Hi,
I am struggling a bit to understand the (new) associaton scores, and to what extent they are comparable. I just looked at two of the strongest and well-known associations in cancer; EGFR in lung cancer, and BRAF in melanoma. From your web interface, the association of BRAF with cutaneous melanoma has a score of 0.82 (mouse over in the Associated diseases/Table pane), while the association of EGFR with lung adenocarcinoma has a score of 23.3 (similar mouse over). Are they at all comparable, in the sense that evidence for an association between EGFR and lung cancer is many orders higher than the association between BRAF and melanoma? And is there at all a global scale when it comes to the scores, or is the scale “local” for each target and its respective associations?
Hi @sigven! I’ve responded in our GitHub issue tracker but also wanted to post here for other Community members.
In regards to the differences when comparing associations displayed in the user interface and associations available in our dataset downloads, our data and technical teams have investigated the issue. Both the data available in the user interface and the associations datasets available for download are correct and valid. However, the difference between them is due to a slightly different algorithm and normalisation and harmonic sum strategy. We expect that the ranking between the user interface and the datasets will be broadly similar, but there will be some differences due to the different algorithms.
We will be harmonising our approach with our next release — 21.06 — scheduled for release at the end of June. This will mean that both the user interface and datasets will provide the same data.
Just wanted to let you know that with our recent Platform 21.06 release, we have harmonised our approach and so the scores in our datasets and user interface should now be the same.
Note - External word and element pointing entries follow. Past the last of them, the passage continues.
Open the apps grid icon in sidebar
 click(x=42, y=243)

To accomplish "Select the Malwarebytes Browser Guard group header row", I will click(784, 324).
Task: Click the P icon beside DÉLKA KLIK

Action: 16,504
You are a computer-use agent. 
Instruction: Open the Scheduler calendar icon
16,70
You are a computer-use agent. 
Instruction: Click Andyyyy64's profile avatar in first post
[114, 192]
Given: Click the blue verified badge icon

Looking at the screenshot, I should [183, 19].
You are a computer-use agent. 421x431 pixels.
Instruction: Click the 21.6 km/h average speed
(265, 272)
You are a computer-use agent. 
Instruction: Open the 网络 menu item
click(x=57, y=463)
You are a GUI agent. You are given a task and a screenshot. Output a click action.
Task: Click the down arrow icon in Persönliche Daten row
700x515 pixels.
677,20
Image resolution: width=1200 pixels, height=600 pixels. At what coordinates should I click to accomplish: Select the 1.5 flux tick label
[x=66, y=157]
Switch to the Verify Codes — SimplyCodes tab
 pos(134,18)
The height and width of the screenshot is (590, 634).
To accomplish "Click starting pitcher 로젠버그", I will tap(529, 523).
We have also simplified the associations datasets and only include the targetId, diseaseId, score, and evidenceCount fields — and so please note that the file size for the 21.06 data will be smaller than the data from our 21.04 release.
Thank you for being so patient and waiting while we fixed the mismatch in the association scores. Last week, our back-end team applied a fix and have regenerated the files and they match what is now available in the UI.
You can find the files in our FTP in both JSON and Parquet formats. Alternatively, you can also access the data through our BigQuery instance, open-targets-prod.